大まかな影をベタ塗りしていきます。キャラの凹凸と光源を意識しながら塗っていきましょう。
次にブラシの設定を変更し、影のエッジを必要に応じて柔らかくしたりハードにしたりします。ブラシの硬さをこまめに変更しながら作業していきましょう。筆圧などをONにして作業しても良いです。
いい感じに仕上がったら、レイヤーモードを「乗算」にして色を変更します。ここで注意すべきなのは、影が黒っぽく見えるからといって彩度のない黒を乗せるだけでは味気なくなってしまうことです。そこで「黒っぽいけど彩度が高めな色」に設定しましょう。今回の描き方の場合、私は黒っぽい紫を使うことが多いです。
影と同様にしてハイライトも追加します。こちらは光らせたい部分にちょっと追加すればOKです。レイヤーモードを「スクリーン」にし、やはり真っ白な色を使うのは避けます。
今まで放置していた背景を追加します。
まずはベタ塗りします。
木や草を追加して背景を仕上げます。背景は引き立て役なので、細部にこだわらず全体を見ながら描くようにしましょう。
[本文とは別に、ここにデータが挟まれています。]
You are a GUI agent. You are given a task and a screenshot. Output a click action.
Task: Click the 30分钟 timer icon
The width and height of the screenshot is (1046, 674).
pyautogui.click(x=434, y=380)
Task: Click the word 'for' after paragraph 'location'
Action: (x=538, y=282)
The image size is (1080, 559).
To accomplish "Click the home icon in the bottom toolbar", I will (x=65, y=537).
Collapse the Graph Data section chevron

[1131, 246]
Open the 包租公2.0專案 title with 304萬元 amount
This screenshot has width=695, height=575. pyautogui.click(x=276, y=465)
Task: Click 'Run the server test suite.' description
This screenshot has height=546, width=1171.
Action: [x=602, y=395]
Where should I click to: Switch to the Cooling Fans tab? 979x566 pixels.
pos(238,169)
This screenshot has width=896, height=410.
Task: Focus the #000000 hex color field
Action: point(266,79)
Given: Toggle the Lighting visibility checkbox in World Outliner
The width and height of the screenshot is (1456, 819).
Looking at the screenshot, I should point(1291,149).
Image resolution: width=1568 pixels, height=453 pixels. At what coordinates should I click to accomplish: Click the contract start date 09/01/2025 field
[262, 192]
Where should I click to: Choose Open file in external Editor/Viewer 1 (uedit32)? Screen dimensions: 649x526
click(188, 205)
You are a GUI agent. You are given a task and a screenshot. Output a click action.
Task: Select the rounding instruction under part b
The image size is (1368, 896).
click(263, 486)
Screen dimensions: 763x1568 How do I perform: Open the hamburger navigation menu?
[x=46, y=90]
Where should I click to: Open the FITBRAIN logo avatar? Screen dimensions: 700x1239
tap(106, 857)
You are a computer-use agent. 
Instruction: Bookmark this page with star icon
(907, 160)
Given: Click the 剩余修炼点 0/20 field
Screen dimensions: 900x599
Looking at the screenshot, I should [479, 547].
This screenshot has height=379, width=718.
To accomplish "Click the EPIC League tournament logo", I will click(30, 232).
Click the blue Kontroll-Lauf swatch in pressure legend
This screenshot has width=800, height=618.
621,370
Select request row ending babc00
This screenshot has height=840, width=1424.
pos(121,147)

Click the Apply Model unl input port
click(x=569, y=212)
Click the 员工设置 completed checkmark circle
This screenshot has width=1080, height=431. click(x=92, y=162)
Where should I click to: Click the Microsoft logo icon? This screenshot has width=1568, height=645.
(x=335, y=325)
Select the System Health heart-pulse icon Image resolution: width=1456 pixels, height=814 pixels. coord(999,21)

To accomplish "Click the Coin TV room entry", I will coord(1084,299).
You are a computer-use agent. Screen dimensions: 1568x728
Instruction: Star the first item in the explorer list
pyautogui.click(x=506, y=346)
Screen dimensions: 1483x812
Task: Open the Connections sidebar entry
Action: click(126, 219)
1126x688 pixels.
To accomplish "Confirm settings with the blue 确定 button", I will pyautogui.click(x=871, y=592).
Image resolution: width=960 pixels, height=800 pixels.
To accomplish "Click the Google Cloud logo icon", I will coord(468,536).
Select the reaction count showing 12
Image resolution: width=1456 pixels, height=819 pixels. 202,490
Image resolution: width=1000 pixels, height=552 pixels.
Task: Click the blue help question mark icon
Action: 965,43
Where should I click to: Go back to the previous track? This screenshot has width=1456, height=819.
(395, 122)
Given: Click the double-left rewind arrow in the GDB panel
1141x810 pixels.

最後に少しぼかすと遠近感が出ますし、手を抜いた部分をごまかせます。
仕上げに質感を加えるテクスチャを貼ります。
まずは「texture」で検索して、出てきた素材サイトから欲しい質感をもつ画像をお借りしてきます(今回画像をお借りしたサイト:FOR HUMAN USE)。そしたら、それを開いてグレースケール化しましょう。Photoshopの場合は「彩度を下げる」を実行してください。
イラストのファイルに戻り、追加したいレイヤーの上にテクスチャ用のレイヤーを作って貼り付けて、さらにクリッピングします。
次にテクスチャレイヤーのモードを「オーバーレイ」にして、テクスチャが目立ちすぎないようになるまで不透明度を下げます。これでいい感じの質感がでました。
あとは全体の明るさなどを調整すれば完成です。お疲れ様でした!
…と終わらせたいところですが、描きっぱなしでは詰めが甘いですよ!反省までやりましょう。
できた作品を一日くらい寝かせてから見直しを行い、自己評価します。
頭を冷やしてから見直すと、こんな風に色々と反省点が出てきます。ぜひこれを次に生かしましょう。ここで得た発見が必ず今後の作品づくりに役立ちます。